There are so few human characters this time around that much of War for the Planet of the Apes plays out like a silent film built on sign and body language. Mute dialogue here is highly captivating thanks to what has to be the best CGI to ever grace a film. During the beginning, it is actually a bit distracting just how photorealistic and lifelike the apes are, especially when subtle effects such as snow falling and grazing their fur are presented. The filmmakers clearly have a strong grasp on how good the technical wizardry is, as a lot of these emotional moments utilize close-up facial shots to show off just how good the motion capture is at expressing the mindset of each digital creation. Environments are also gorgeously captured as the creatures trek across various landscapes both high and low, and even find themselves facing a snow-filled winter. Also, the original score by Michael Giacchino (Lost, Up) absolutely deserves mentioning as it heightens the emotion on display, especially for the most impactful scenes.
For as thought-provoking and sophisticated as the narrative is, there are a few missteps along the way.
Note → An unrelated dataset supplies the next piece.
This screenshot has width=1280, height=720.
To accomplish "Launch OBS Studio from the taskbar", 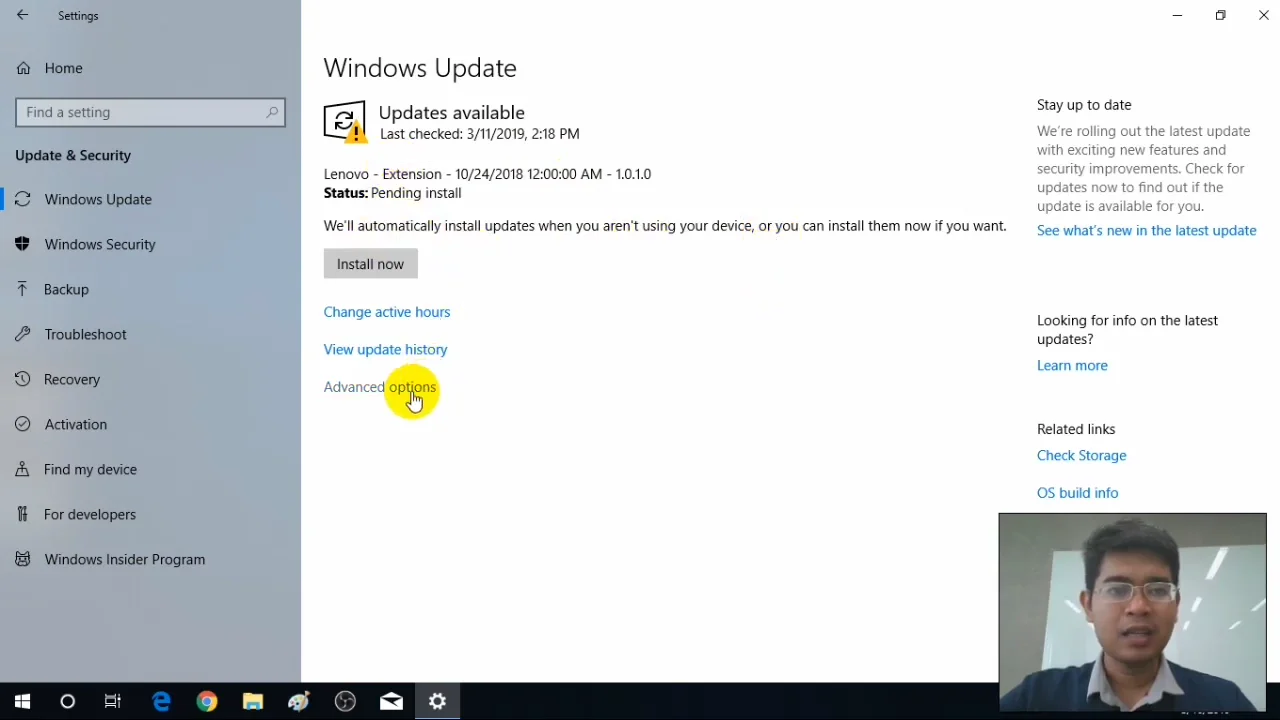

Even considering an ambush, it’s a bit difficult to accept that soldiers can round-up such a massive amount apes in one location for their aforementioned slave labor, but it’s also easy to forgive considering that much of the plot hinges on it and the resulting inhumane treatment that comes from the humans. History truly is doomed to repeat itself. Also, parts of the climactic battle feel a bit too fortuitous for the apes, but will be quickly forgotten as the ending shot is an everlasting one that fully completes the canvas of the Apes trilogy as one of the best of all time.
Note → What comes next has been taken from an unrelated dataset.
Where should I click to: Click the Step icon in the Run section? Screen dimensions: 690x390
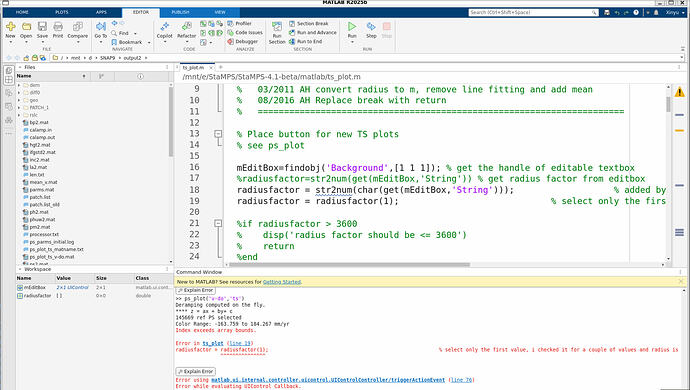click(x=371, y=27)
Yes, together apes are strong, but even more important to take away is that we are all stronger when we put aside our differences, put an end to war, and work together to make the world a better place worth residing in. War for the Planet of the Apes is poetic blockbuster storytelling, the kind we don’t see enough of anymore. Director Matt Reeves continues to excel handling delicate subject material, which should definitely bode well for the DC Extended Universe and his upcoming take on the Caped Crusader with The Batman.